Timeless Masterpiece

This is the most engaging book on war since Grant's Memoirs. Because Naylor exposes the guts and brains of those responsible for the Operation Anaconda disaster, it easily puts to shame virtually all contemporary classics and sets a new standard of military literature. No author has labored more diligently to digest the feelings of those who were actually in the mountain fight or those who boggled its direction from inception to execution. Because Naylor was embedded with the 101st, he had access no other observer can match. It's no surprise that those commanding CENTCOM, SOCOM and JSOC blocked official cooperation until they themselves were replaced. Naylor explains for the first time why Pentagon leadership, with the concurrence of General Franks, refused Army requests to deploy tube artillery and more Apaches into Afghanistan, once conventional forces were inserted into the fight. There is an ugly side to war--a truly violent and repugnant aspect that few have ever captured so persuasively. So long as civilizations wage war, this book is timeless. It captures more than courage and bad luck--it explains who's responsible for things that went right and what went wrong, horribly wrong.

Superb

Mr. Naylor is a reporter with Army Times who has covered the military for many years. He displays an insider's understanding as to how military organizations plan and fight. This book is unique in the degree to which the author was able to get the participants to be interviewed; there are a great many details here you won't find anywhere else.

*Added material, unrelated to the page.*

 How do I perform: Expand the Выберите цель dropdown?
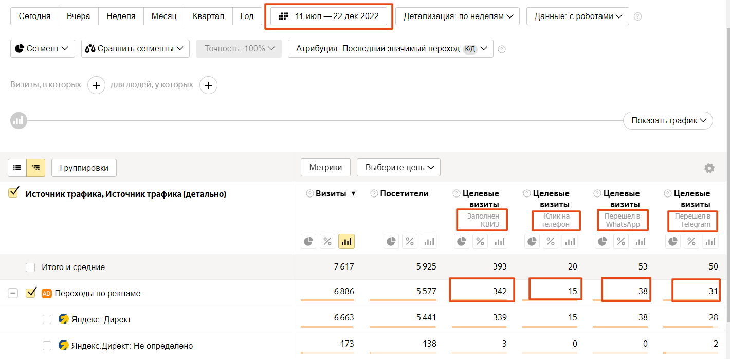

He does a great job on the account of Anaconda, a large raid into a mountain stronghold in southeast Afghanistan, conducted in early 2002. The author covers the planning for Anaconda, the infighting among different organizations, and the significant impact the Secretary of Defense's office had as the numbers of conventional forces were limited due to political considerations. Special operators, generals, infantrymen, apache gunship pilots, all have their voices heard. What happens when plans fall apart and soldiers have to pick up the pieces? It's all in here. This is the best account of the Army post 9/11 that has been written, and it is highly unlikely you'll find one better anytime soon. A must read. If you have any interest in the military or national security, pick this up.